## Task to complete
The task calls for an exact retyping of the lines from the one holding "Screen dimensions: 554x392" through the end of the listing, with pictures omitted and nothing added.

■ ■ ■ ■ ■

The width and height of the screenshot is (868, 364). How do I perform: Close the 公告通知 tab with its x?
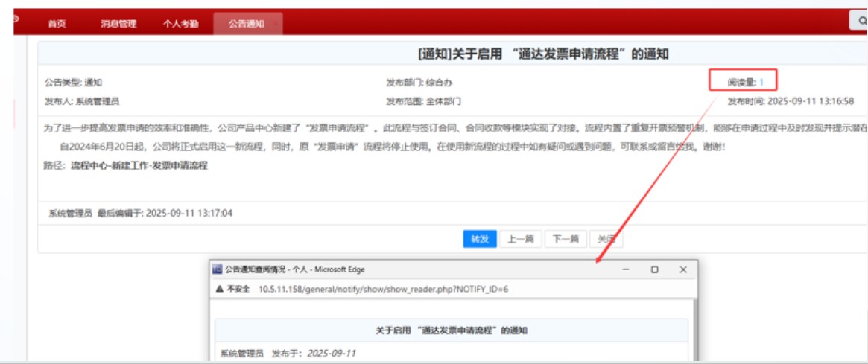(x=274, y=24)
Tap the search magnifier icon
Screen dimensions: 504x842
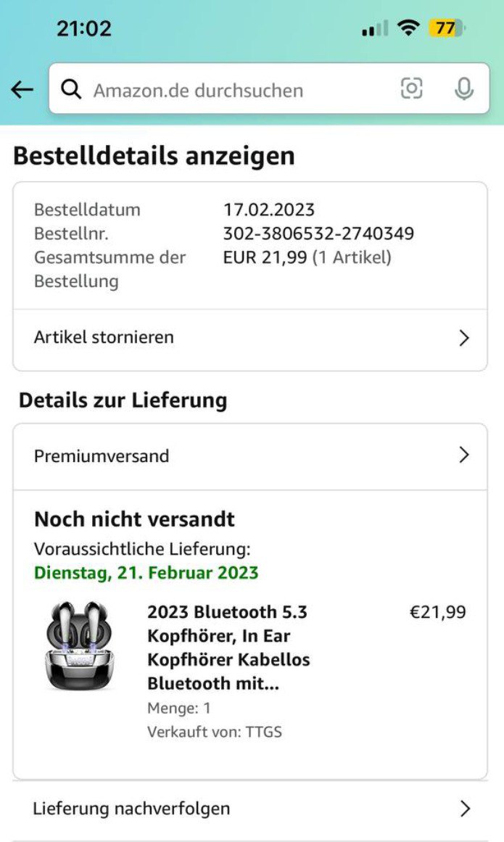pos(70,89)
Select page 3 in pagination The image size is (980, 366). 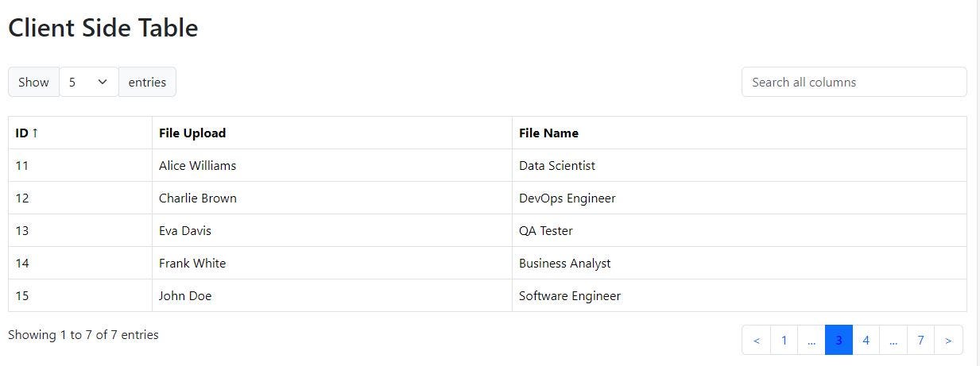(839, 341)
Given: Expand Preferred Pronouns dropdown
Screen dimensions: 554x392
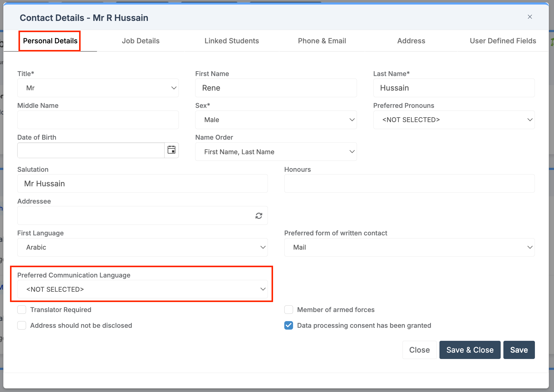Looking at the screenshot, I should coord(454,120).
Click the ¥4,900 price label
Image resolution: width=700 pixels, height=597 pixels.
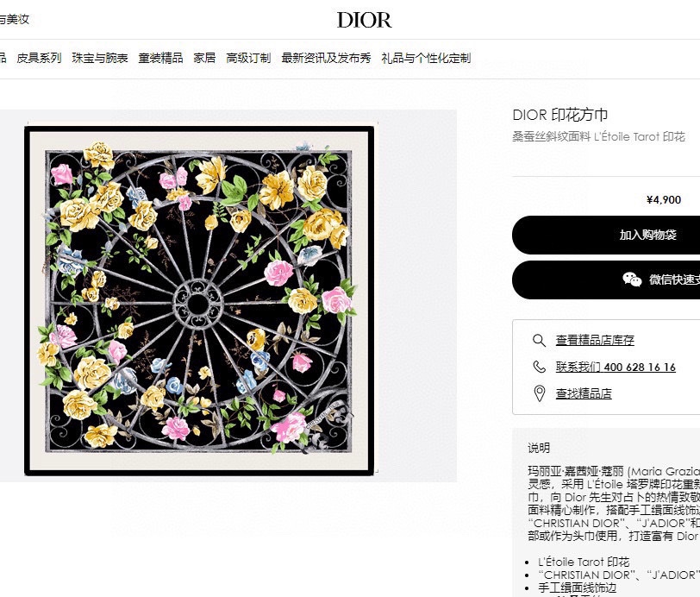[664, 200]
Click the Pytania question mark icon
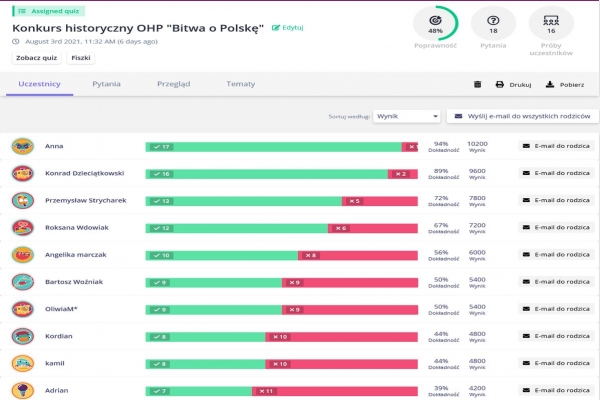 492,20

■ ■ ■ ■ ■

## Solved exercise
Screen dimensions: 554x392
Looking at the screenshot, I should coord(454,120).
Click the ¥4,900 price label
Image resolution: width=700 pixels, height=597 pixels.
[664, 200]
Click the Pytania question mark icon
 492,20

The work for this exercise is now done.